Malignant neoplasms of the vulva
Overview
Most common malignancies of vulva:
Invasive squamous cell carcinoma.
Malignant melanoma.
Vulvar squamous cell carcinoma
===General===
Most common vulvar malignancy.
Precursor lesions for SCC
Vulvar intraepithelial neoplasia (VIN).
VIN can be divided into:
Classic VIN, and
Differentiated VIN.
Differentiated VIN is mostly irrelevant as it is basically never seen alone, i.e. it usually accompanies cancer.

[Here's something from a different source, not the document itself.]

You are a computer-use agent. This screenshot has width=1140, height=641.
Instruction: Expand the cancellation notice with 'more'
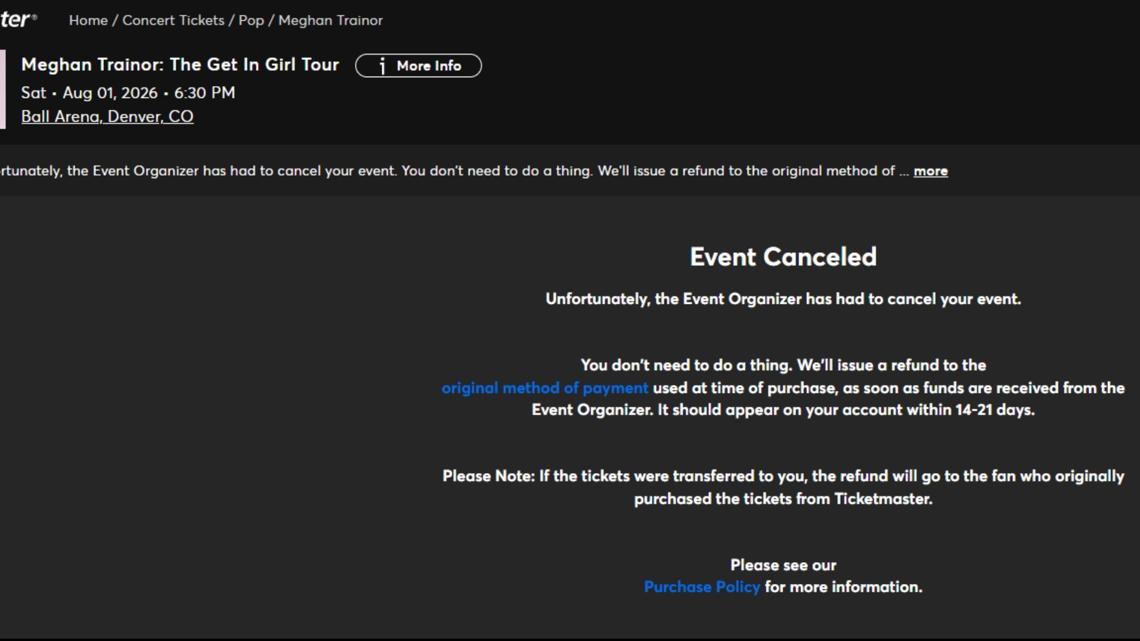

Low grade pre-cancerous lesions (VIN) are typically HPV positive, while high grade pre-cancerous lesions and cancer are less often HPV positive.[13]
===Microscopic===
Like SCC elsewhere.
Microinvasion: <=1 mm stromal invasion, tumour size <=2 cm (T1a).[14]
Depth from DE junction.
Note:
Tumour thickness != depth of invasion.
Thickness = granular layer or surface (no granular layer present) to deepest tumour.
Depth of invasion = epithelial-stromal junction in "valley" of papillae.
DDx:
Classic vulvar intraepithelial neoplasia - esp. tangential sections.
Differentiated vulvar intraepithelial neoplasia.
Sign out
VULVA, LEFT SIDE, (INCISIONAL) BIOPSY:
- INVASIVE SQUAMOUS CELL CARCINOMA.
-- PLEASE SEE TUMOUR SUMMARY.
TUMOUR SUMMARY - VULVA
Specimen Size: multiple fragments - up to 2.5 cm in aggregate.
Tumour site: left vulva - around Bartholin's gland.
Tumour size: at least 10 mm, cannot be determined due to fragmentation.
Tumour focality: cannot be determined.
Histologic type: squamous cell carcinoma with focal keratinization.
Histologic Grade: G2 - moderately differentiated.
Microscopic tumour extension: greater than 2 mm, assessment limited by
fragmentation and tissue orientation.
Tumour border: infiltrating.
Lymph-Vascular Invasion: present.
Additional findings:
Vulvar intraepithelial neoplasia (VIN) 3 (severe dysplasia/carcinoma in situ).